Presented by Almanac magazine is a recording at a student lecture in 1970, a year before her suicide and at the height of her career.
Arbus was almost as much of a curiosity as the subjects from which her work is best known. Fascinated with the overlooked and underappreciated sub-cultures in the world, her fine art photographs are as remarkable to look at now as they were when they were first presented in the 1960s.
I was never fortunate enough to see the enormous exhibit at the SF MOMA a few years back, but produced in conjunction with the show was a phenomenally thorough book, “Diane Arbus Revelations” which I have the pleasure to own.
The story goes that after her death, her entire estate was closed off to public view for over thirty years. Not a peep, not a reprint, not a word. But after years of seclusion, her daughter Doon Arbus released all her mother’s work. All her old prints, contact sheets, negatives, diaries. Everything.

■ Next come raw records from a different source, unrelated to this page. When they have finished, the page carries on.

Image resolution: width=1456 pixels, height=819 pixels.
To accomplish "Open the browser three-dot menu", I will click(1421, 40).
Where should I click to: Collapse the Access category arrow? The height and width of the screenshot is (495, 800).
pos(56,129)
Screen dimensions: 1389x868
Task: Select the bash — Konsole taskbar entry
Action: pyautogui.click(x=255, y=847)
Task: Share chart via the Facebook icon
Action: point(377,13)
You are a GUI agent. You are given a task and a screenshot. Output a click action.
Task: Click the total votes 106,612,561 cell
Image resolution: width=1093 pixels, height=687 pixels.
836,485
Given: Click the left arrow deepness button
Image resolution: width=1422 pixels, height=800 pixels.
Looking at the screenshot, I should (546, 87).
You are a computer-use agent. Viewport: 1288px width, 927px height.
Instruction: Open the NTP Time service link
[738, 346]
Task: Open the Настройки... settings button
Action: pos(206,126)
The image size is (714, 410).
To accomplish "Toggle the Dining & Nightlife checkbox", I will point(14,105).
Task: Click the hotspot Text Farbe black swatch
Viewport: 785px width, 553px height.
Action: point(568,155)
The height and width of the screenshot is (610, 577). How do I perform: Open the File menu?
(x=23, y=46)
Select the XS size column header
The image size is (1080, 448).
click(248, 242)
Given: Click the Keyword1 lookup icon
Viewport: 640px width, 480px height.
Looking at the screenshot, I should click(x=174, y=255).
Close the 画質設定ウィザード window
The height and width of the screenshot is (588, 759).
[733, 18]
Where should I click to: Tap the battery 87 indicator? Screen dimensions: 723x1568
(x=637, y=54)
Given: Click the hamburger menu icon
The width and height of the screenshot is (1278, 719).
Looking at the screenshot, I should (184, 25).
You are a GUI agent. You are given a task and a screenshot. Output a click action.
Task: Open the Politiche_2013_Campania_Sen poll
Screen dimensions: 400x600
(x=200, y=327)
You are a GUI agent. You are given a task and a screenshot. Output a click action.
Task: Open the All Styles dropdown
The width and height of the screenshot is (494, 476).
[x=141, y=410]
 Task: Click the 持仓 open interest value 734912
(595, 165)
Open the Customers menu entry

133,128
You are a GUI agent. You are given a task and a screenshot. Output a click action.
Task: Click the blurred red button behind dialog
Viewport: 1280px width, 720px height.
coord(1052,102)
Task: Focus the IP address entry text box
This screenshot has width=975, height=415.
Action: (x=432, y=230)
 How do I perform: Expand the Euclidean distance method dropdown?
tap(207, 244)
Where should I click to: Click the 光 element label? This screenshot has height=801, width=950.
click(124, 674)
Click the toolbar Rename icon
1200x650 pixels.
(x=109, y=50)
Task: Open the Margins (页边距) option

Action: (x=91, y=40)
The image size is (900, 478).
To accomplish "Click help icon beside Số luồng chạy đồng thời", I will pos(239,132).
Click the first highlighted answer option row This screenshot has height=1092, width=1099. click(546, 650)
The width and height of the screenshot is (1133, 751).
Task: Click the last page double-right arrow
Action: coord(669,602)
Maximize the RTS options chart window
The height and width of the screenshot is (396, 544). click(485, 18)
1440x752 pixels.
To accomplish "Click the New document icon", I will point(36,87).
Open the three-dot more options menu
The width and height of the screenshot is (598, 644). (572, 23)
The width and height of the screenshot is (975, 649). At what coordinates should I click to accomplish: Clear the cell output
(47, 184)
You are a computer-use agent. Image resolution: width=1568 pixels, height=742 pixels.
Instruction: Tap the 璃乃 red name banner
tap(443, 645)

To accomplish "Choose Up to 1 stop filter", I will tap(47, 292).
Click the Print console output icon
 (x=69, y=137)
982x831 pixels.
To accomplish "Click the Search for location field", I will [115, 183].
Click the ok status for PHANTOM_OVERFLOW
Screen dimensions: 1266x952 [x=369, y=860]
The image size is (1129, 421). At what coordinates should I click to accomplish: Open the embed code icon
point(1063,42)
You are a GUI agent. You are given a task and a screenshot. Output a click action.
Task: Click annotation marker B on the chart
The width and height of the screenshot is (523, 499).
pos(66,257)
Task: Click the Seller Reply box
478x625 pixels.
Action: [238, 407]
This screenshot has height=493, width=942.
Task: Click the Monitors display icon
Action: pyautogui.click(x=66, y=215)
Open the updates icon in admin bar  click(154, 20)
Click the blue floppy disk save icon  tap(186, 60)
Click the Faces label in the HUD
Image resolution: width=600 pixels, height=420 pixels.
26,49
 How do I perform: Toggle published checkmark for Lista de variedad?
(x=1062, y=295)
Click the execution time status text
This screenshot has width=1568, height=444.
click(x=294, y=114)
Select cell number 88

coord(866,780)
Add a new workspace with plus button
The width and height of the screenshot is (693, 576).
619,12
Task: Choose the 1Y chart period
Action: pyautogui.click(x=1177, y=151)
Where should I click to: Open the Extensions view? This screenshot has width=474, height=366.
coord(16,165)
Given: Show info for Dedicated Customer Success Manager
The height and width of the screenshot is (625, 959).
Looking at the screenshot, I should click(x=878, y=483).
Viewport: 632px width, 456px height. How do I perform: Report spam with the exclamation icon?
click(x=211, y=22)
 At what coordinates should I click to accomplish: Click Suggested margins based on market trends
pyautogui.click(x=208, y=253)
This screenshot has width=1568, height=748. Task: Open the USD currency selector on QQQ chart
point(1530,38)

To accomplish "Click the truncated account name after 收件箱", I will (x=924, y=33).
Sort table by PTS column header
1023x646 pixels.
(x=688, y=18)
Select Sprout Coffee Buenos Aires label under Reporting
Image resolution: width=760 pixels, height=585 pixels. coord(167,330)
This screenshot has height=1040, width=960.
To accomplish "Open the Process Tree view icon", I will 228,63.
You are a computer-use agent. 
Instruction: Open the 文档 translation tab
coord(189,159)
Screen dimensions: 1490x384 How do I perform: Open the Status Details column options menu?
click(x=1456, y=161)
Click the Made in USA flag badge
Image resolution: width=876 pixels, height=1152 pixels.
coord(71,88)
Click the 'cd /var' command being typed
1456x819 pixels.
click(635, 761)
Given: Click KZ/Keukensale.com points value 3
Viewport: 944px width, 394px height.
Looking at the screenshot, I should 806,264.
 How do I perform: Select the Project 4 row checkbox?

And this book does a fantastic job of presenting the complete works of this complex artist.
Listening to her voice, though, gave me insight into an entirely more human person. Her voice giggles and lilts its way through anecdotes and stories as that of a school girl. I feel that much closer to knowing this person and I think that it can inevitably help me understand her work and her motivations that much clearer.